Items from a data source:
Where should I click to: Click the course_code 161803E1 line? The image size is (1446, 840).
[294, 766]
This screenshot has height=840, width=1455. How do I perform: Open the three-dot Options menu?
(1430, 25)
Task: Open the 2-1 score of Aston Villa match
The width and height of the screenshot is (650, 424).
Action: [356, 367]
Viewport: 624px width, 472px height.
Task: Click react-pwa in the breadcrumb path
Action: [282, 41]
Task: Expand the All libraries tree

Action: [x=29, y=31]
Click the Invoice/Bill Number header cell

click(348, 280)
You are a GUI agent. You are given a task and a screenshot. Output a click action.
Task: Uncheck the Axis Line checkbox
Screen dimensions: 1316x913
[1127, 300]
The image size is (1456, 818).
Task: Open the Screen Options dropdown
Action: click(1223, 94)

TASK: Copy every one of the records above word for word, keeping each line unchanged.

TASK RESPONSE:
Where should I click to: Click the course_code 161803E1 line? The image size is (1446, 840).
[294, 766]
This screenshot has height=840, width=1455. How do I perform: Open the three-dot Options menu?
(1430, 25)
Task: Open the 2-1 score of Aston Villa match
The width and height of the screenshot is (650, 424).
Action: [356, 367]
Viewport: 624px width, 472px height.
Task: Click react-pwa in the breadcrumb path
Action: [282, 41]
Task: Expand the All libraries tree

Action: [x=29, y=31]
Click the Invoice/Bill Number header cell

click(348, 280)
You are a GUI agent. You are given a task and a screenshot. Output a click action.
Task: Uncheck the Axis Line checkbox
Screen dimensions: 1316x913
[1127, 300]
The image size is (1456, 818).
Task: Open the Screen Options dropdown
Action: click(1223, 94)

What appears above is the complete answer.